Deux pères, deux fils, deux paroles venues d’en haut, deux révélations du dessein de Dieu sur deux montagnes, Moriah et Thabor, nous sont donnés à contempler ce dimanche.
Sur la montagne de Moriah, nous entendons ce que signifie être un père. Abraham est face à ses soupçons sur Dieu. Sans lier « ce fils, l’unique (…), Isaac » sur l’autel de ses désirs et de ses espérances, même les plus légitimes... Dieu voudrait-il vraiment la mort de ce fils tant attendu ? Ce soupçon, il n’existe pas seulement vis-à-vis de Dieu mais aussi ici entre nous, entre parents et enfants. Le geste le plus important, c’est Abraham déliant Isaac, le laissant libre et repartant sans lui. Être père, être parents, c’est s’engager dans un chemin spirituel, constamment à reprendre, pour entrer dans un amour de plus en plus vrai et libre. Un amour de plus en plus semblable à l’amour de Dieu pour ses fils.

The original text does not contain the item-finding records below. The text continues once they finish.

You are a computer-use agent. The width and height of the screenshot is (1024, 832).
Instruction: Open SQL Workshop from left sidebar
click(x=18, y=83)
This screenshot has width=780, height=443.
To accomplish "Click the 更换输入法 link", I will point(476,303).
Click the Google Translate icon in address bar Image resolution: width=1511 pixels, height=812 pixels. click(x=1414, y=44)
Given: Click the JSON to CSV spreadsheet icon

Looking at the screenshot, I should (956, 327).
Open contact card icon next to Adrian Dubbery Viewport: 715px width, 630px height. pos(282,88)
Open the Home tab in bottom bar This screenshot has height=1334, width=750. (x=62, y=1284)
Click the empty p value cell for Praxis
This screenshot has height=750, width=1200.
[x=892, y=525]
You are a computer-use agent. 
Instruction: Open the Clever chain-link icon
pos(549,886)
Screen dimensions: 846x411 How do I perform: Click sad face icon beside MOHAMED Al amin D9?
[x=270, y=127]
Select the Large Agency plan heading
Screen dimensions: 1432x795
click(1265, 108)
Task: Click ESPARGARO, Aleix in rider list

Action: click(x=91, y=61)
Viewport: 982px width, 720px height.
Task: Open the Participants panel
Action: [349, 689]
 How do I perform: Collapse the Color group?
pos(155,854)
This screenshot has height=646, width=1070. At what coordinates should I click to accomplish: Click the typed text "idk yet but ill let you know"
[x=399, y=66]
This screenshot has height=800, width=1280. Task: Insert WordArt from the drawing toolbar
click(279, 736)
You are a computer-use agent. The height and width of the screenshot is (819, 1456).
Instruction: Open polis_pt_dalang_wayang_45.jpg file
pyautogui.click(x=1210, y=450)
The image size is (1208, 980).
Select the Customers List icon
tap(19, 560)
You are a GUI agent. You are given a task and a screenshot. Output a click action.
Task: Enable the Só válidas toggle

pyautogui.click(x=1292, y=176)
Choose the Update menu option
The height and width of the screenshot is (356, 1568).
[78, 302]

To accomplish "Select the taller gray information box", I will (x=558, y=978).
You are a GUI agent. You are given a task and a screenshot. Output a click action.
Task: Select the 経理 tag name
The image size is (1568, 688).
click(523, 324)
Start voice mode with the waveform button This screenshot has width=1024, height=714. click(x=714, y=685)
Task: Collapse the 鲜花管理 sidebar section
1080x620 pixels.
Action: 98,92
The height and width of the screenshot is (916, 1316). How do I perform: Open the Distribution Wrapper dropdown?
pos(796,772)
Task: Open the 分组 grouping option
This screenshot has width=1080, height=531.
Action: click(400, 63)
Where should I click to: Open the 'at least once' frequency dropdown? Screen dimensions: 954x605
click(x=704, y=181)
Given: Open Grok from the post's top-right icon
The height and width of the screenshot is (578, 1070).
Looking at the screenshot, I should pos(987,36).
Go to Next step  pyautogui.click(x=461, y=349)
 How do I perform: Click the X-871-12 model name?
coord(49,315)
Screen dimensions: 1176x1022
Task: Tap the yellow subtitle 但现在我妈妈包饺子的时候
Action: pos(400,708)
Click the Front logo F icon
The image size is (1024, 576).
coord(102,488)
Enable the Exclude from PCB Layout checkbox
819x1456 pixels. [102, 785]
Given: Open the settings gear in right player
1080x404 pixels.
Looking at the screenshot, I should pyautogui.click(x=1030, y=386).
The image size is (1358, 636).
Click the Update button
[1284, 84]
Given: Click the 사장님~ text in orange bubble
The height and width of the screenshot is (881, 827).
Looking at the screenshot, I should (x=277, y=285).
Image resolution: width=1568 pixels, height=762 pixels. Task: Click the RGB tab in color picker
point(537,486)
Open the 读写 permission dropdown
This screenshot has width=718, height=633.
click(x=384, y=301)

Sur le mont Thabor, nous entendons ce qu’est être fils. Nous n’avons plus ici un père qui monte avec son fils mais un Fils qui monte librement vers son Père. Un Fils qui n’a jamais eu le moindre soupçon sur l’amour de son Père qui « donne de bonnes choses à ses enfants » (Lc 11,13). En s’entretenant avec Moïse et Elie, les amis du Père, Jésus apprend à être Fils de Dieu, Envoyé du Père, Messie, au moment même où il monte vers Jérusalem pour y rencontrer sa mort. Que peuvent lui dire Moïse et Élie de l’amour de son Père à l’heure de la mort ? Moïse est mort « sur la bouche de Dieu » (Dt 34,5b), lui que « le Seigneur connaissait face à face » (Dt 34,10b) et qui parlait avec lui « comme un ami parle à son ami » (Ex 33,11). Quant à Élie, il est mort emporté par le char du Seigneur (2R 2,11). Tous deux sont partis avant de voir la pleine réalisation des promesses : Moïse n’est pas entré en terre promise et Élie n’a pas vu un peuple converti.
Avant de partir, tous deux ont fait une chose importante : ils ont transmis l’Esprit qu’ils avaient reçu. Moïse à Josué fils de Noun et Elie à Élisée, fils de Shafat. Jésus aussi transmettra l’Esprit. Moïse et Élie avaient été pris en Dieu : Jésus sera rendu à la vie par le Père. Jésus sait davantage ce qu’est être un Fils : c’est donner sa vie pour le bien d’une multitude. Et si être Fils finalement, c’était paradoxalement faire comme le Père ? Tel est le secret de la joie du Père comme du Fils. Telle sera notre joie si nous écoutons et le Fils et le Père. Telle est la parole entendue au mont Moriah comme au Mont Thabor.